About the Opportunity

The Research Network & Project Coordinator supports clinical research operations across the WVU Cancer Institute regional sites. This position coordinates multi-site clinical research activities, ensures protocol and regulatory compliance, manages project workflows, and facilitates communication among investigators, research staff, and external partners. The role includes project management, site coordination, data oversight, training, and process improvement responsibilities.

What You'll Do

  • Network & Site Coordination: Support site start-up activities, including feasibility assessments, regulatory document collection, and staff registration with sponsors. Maintain communication channels and contact lists for all network affiliates. Provide training and ongoing support to site personnel; assist in developing training tools and job aids. Coordinate network meetings, teleconferences, agendas, and minutes. Track site performance, protocol status, and accrual metrics. Assist with contracting processes, including site agreements, work orders, and regulatory submissions. Collaborate with website and communications teams to maintain timely updates.
  • Project & Protocol Management: Ensure adherence to study protocols, IRB requirements, and federal/state regulations. Oversee data collection, data quality review, and reporting for the regional locations. Maintain regulatory documentation, deviation/violation tracking, and staff credentialing and training. Communicate with sponsors, NCTN groups, and investigators throughout the project lifecycle.
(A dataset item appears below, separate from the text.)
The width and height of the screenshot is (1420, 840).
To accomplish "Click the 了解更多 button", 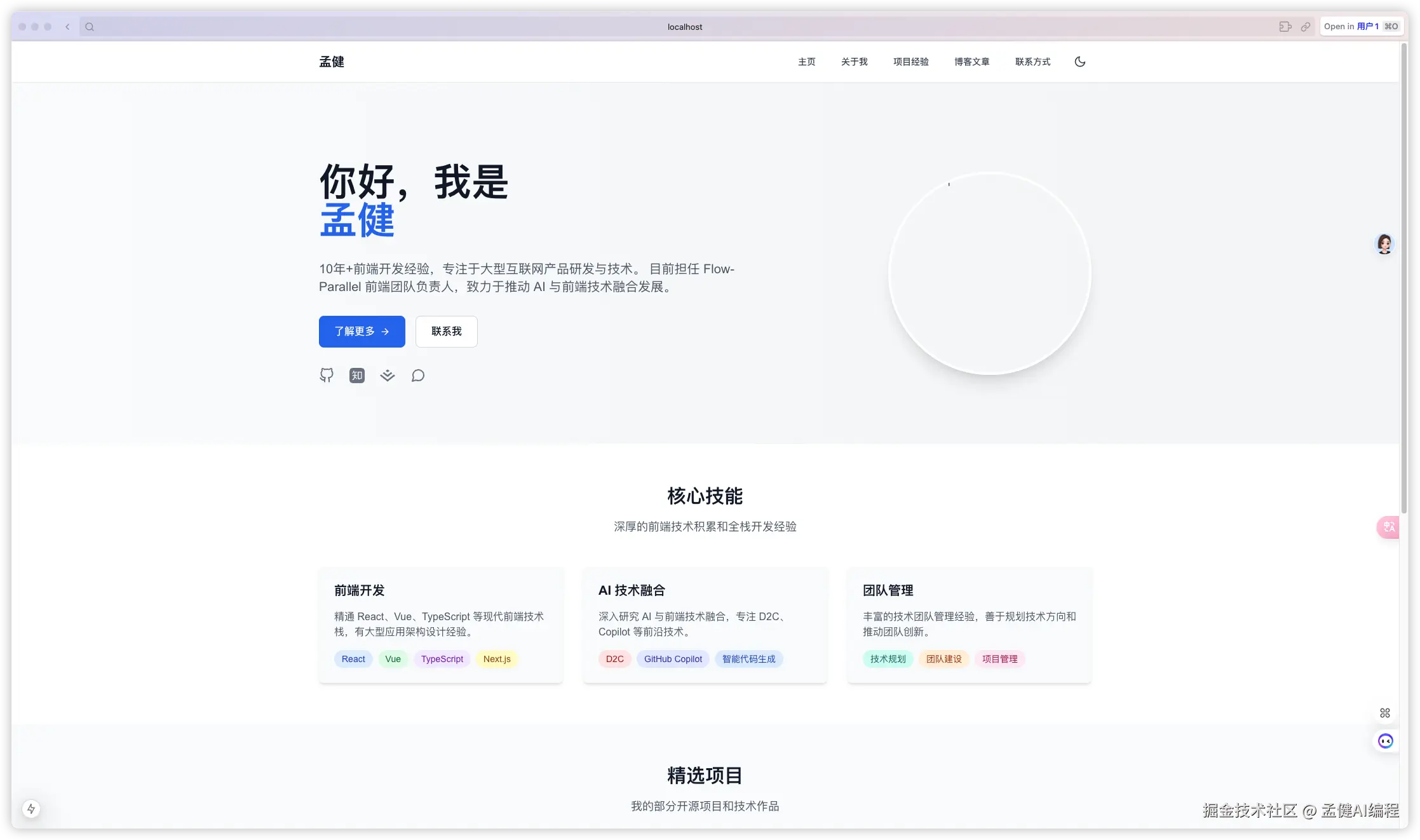I will tap(362, 332).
Assist with eligibility review, enrollment processes, and participant follow-up as needed. Conduct remote or on-site study start up meetings, monitoring visits and prepare follow-up documentation. Work with Informatics teams to implement workflows and data systems. Prepare project status reports for leadership and stakeholders.
  • Infrastructure, Education & Process Improvement: Develop tools, workflows, and tracking systems to support project and network operations. Assist in creating educational materials and resources to support clinical trial awareness. Contribute to SOP development and process improvement initiatives. Coordinate research team meetings and administrative tasks.
  • Supervisory Responsibilities: No direct supervision required. Expected to provide training, guidance, and support to research staff. May serve as project or program lead as assigned.

Qualifications

  • Bachelor's degree in a scientific, healthcare, or related field.
  • A minimum of two (2) years of experience in the following: Clinical research or project management experience.
  • Any equivalent combination of related education and/or experience will be considered.
  • All qualifications must be met by the time of employment.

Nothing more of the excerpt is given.